En cuanto a la iluminación, cada vez más se utilizan luces LED con un sistema de encendido y apagado automático, gracias a los detectores de presencia humana que evitan mucho consumo innecesario. Estas luces no utilizan calor como las incandescentes y, demás, duran cinco veces más. En suma, su consumo de energía se reduce entre el 80% y el 90%.

MENOS CONSUMO, MÁS CRECIMIENTO

A título individual es importante consumir lo mínimo indispensable para evitar que nos aumente el recibo a final de mes. Este aspecto, a nivel de organizaciones y empresas es clave. Sin energía no pueden funcionar y, por ello, no solo buscan las ofertas más asequibles, sino que invierten en planes de renovación de maquinaria y sistemas productivos que les permiten realizar las funciones necesarias de forma mucho más rápida, menos contaminante y, sobre todo, con un menor gasto energético.

El consumo de energía está directamente relacionado con la situación económica y los ciclos de bonanza o de crisis, por lo que es necesaria una aproximación global que permita el diseño de políticas de eficiencia energética. A partir de la crisis de 2008, la ralentización del crecimiento económico y la crisis en varias zonas del planeta significó la reducción del consumo a nivel global, un detalle que se constató en una rebaja sustancial de los gases de efecto invernadero.

Por tanto, la eficiencia energética demuestra ser una estrategia rentable para construir economías sin aumentar apenas el consumo de energía. Hay, en la actualidad, oportunidades a nivel industrial para ahorrar entre el 70% y el 90% de la energía, dejando muy baja la factura mensual en el uso de sistemas de ventilación, iluminación, bombeo y motores eléctricos, además de calefacción y electrodomésticos.

ETIQUETA ENERGÉTICA

Los electrodomésticos modernos, como los congeladores, los hornos, las estufas, las lavadoras, las secadoras y los lavavajillas consumen hoy en día mucha menos energía que los de hace unos años, en muchos casos, reducen el 40% respecto a los del inicio de este siglo, hace dos décadas. Incluso en la actualidad, algunos aparatos con la letra A+++ pueden consumir la mitad o algo menos que los de la categoría D.

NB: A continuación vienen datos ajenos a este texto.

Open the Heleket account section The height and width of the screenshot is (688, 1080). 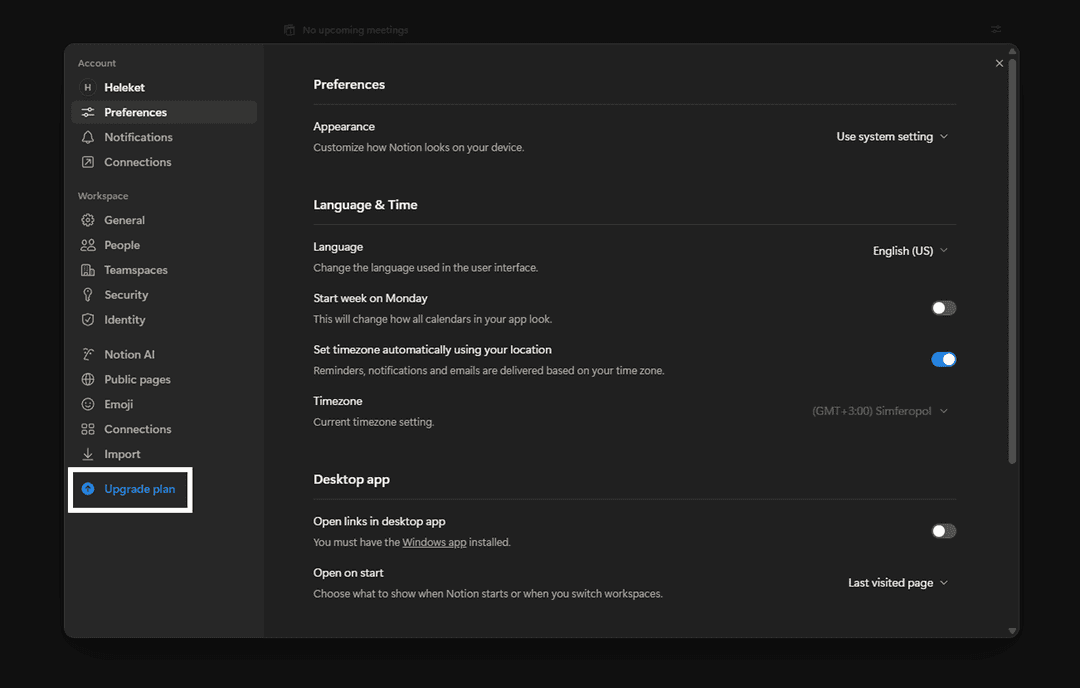(x=124, y=88)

Desde 1995 se está utilizando la Etiqueta Energética, un distintivo que identifica los electrodomésticos en función de su grado de eficiencia energética. Viene regulada por directivas de Ecodiseño de la Unión Europea.

En marzo de este año 2021 se ha empezado a aplicar una nueva etiqueta que sustituye los colores de hasta este año y busca una mayor comprensión por parte del usuario, evitando confusiones. Hay siete categorías, de la A a la G. La A es la más eficiente y la G la menos eficiente. La primera categoría, la más eficiente no se utiliza de momento y se reserva para futuros aparatos eléctricos con un grado de eficiencia muy superior al que conocemos hasta ahora. De este modo desaparecen las anteriores catalogaciones que llevaban A+, A++ y A+++ porque los aparatos habían mejorado tanto que ya no podían incluirse en letras posteriores (B, C y D) y podía llevar a confusión que todos tuvieran la A.

Otra novedad es que se incluye el código QR donde los consumidores podrán encontrar más información de cada electrodoméstico.